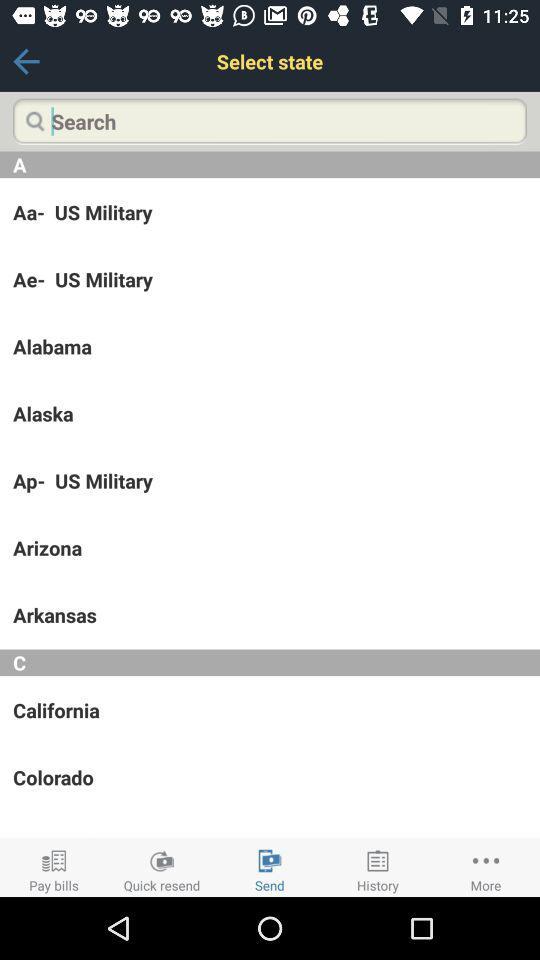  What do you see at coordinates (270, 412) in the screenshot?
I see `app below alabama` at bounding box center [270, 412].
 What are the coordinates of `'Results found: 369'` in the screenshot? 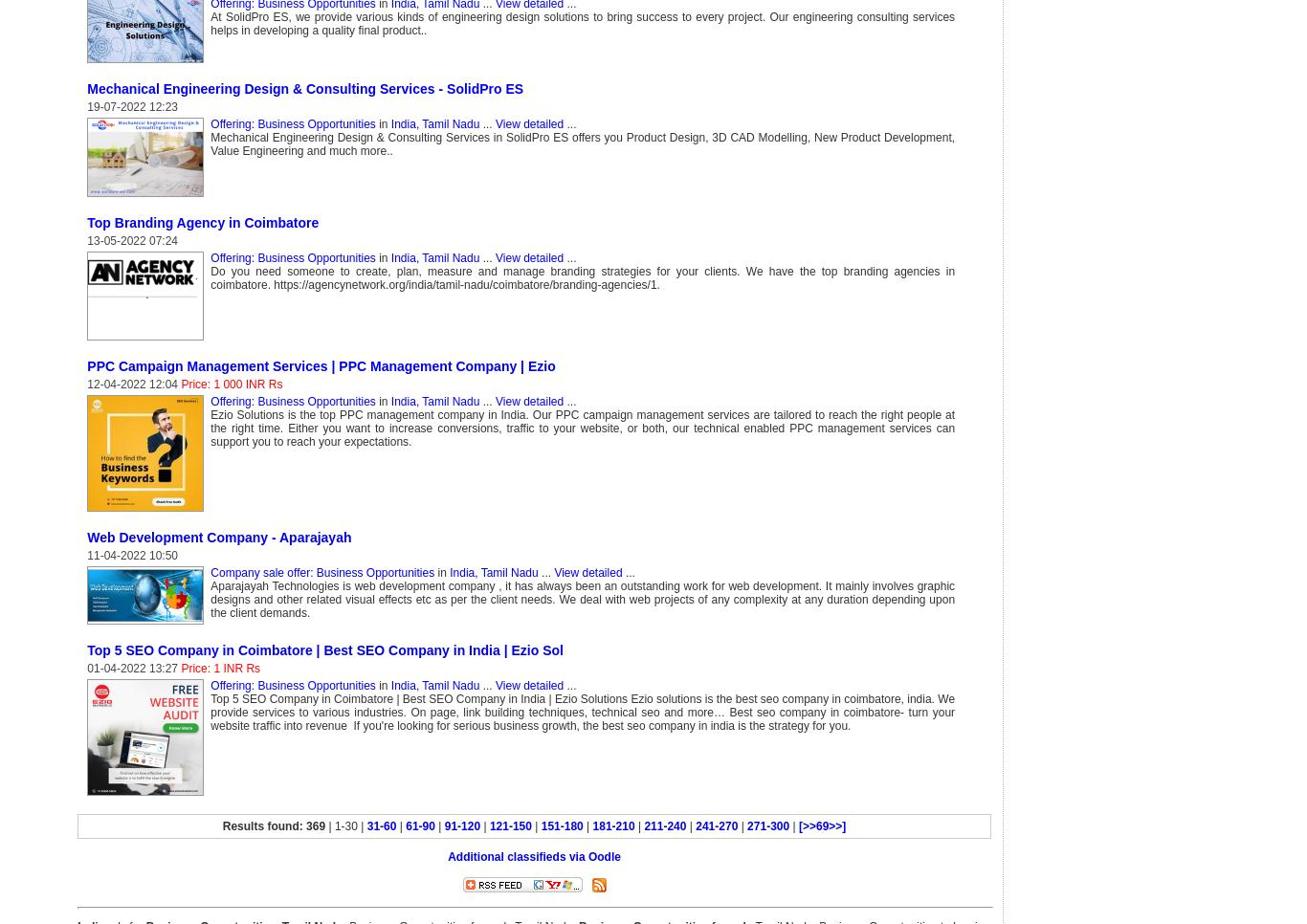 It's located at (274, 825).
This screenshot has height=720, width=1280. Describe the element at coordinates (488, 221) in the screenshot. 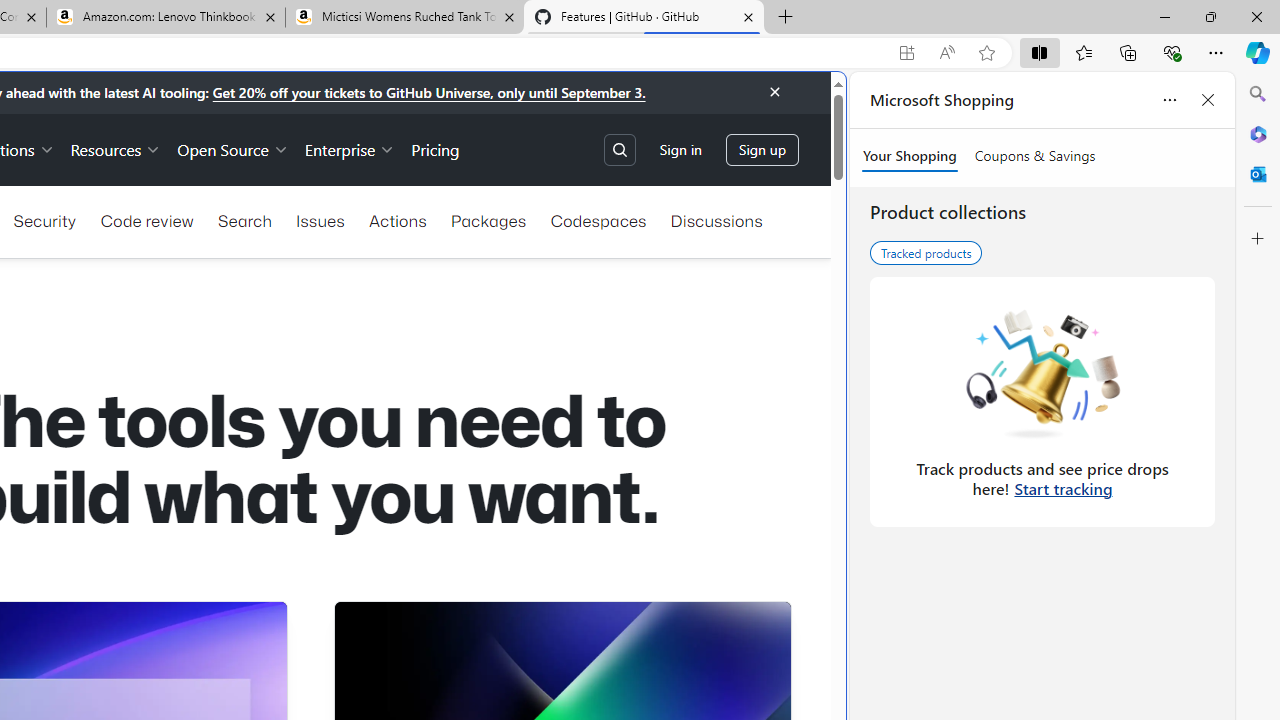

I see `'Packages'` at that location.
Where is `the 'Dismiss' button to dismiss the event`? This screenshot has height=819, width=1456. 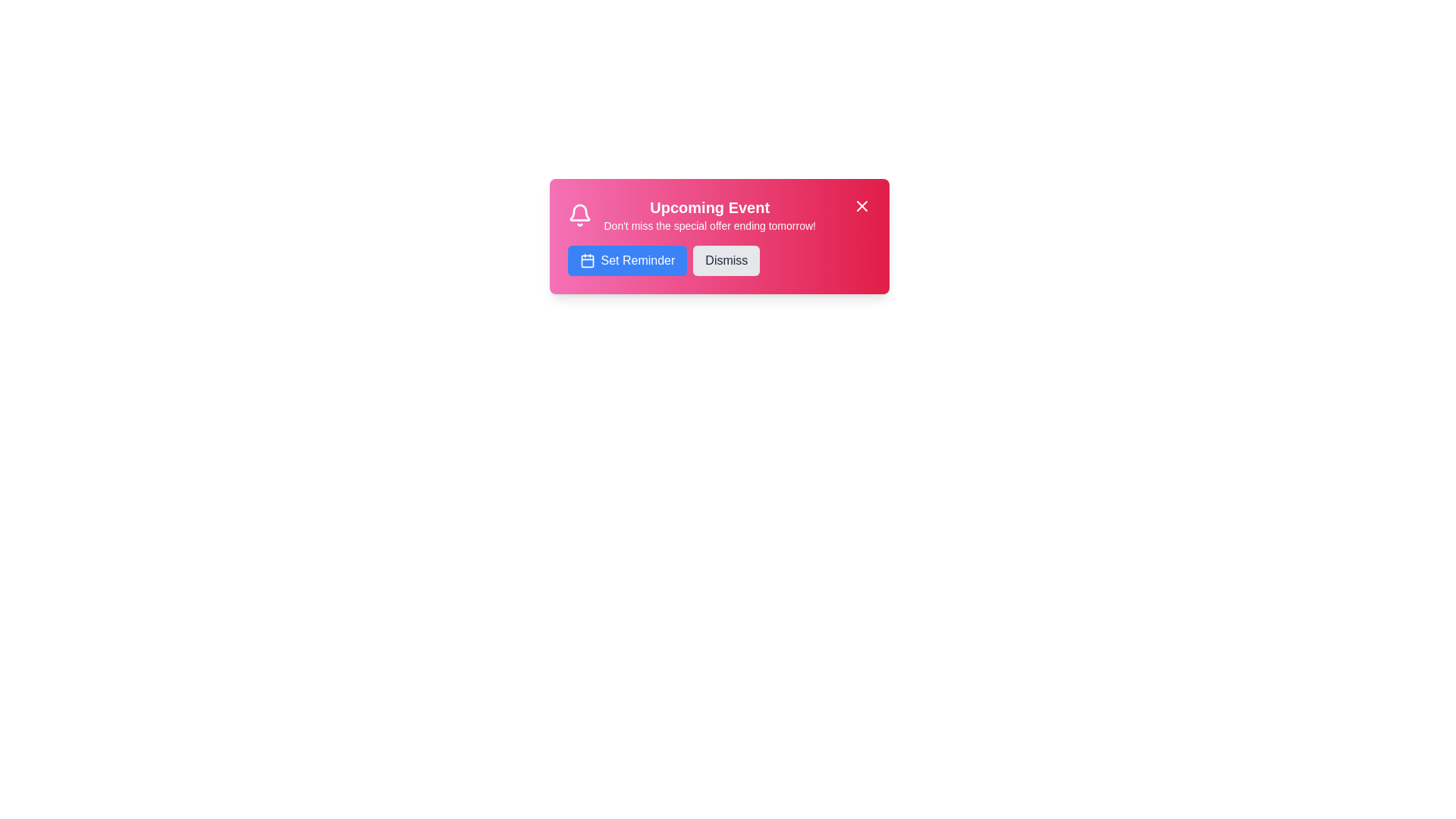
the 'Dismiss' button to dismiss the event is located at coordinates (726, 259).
********
→ The request: Quote the entries verbatim, beginning with the line containing "has height=819, width=1456." and continuing through the end of the entries, both ends included. Leave the pictures out of your reproduction.

→ Worked solution:
Where is `the 'Dismiss' button to dismiss the event`? This screenshot has height=819, width=1456. 
the 'Dismiss' button to dismiss the event is located at coordinates (726, 259).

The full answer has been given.